• **TASK INSTRUCTIONS**: Every line of the material below in which "width" shows up is to be located and copied.

• **GIVEN RECORDS**:
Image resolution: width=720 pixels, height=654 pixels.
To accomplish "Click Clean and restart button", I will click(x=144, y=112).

...

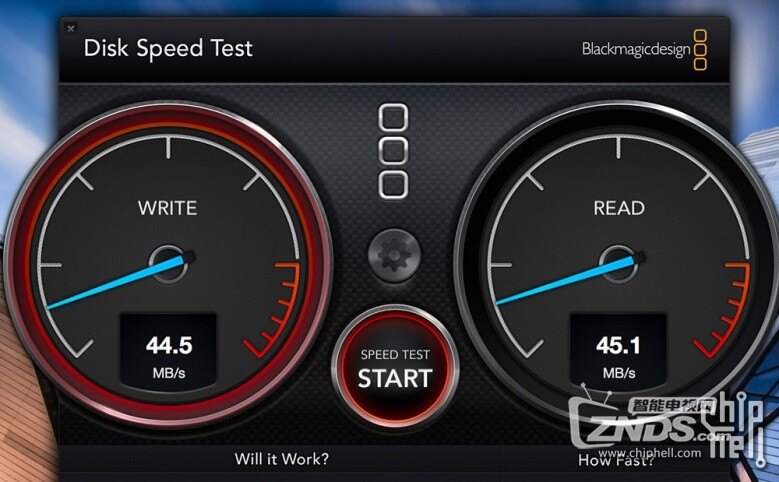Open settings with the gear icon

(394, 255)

---

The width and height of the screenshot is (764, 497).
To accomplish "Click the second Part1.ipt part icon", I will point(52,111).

• **EXERCISE RESPONSE**:
Image resolution: width=720 pixels, height=654 pixels.
The width and height of the screenshot is (764, 497).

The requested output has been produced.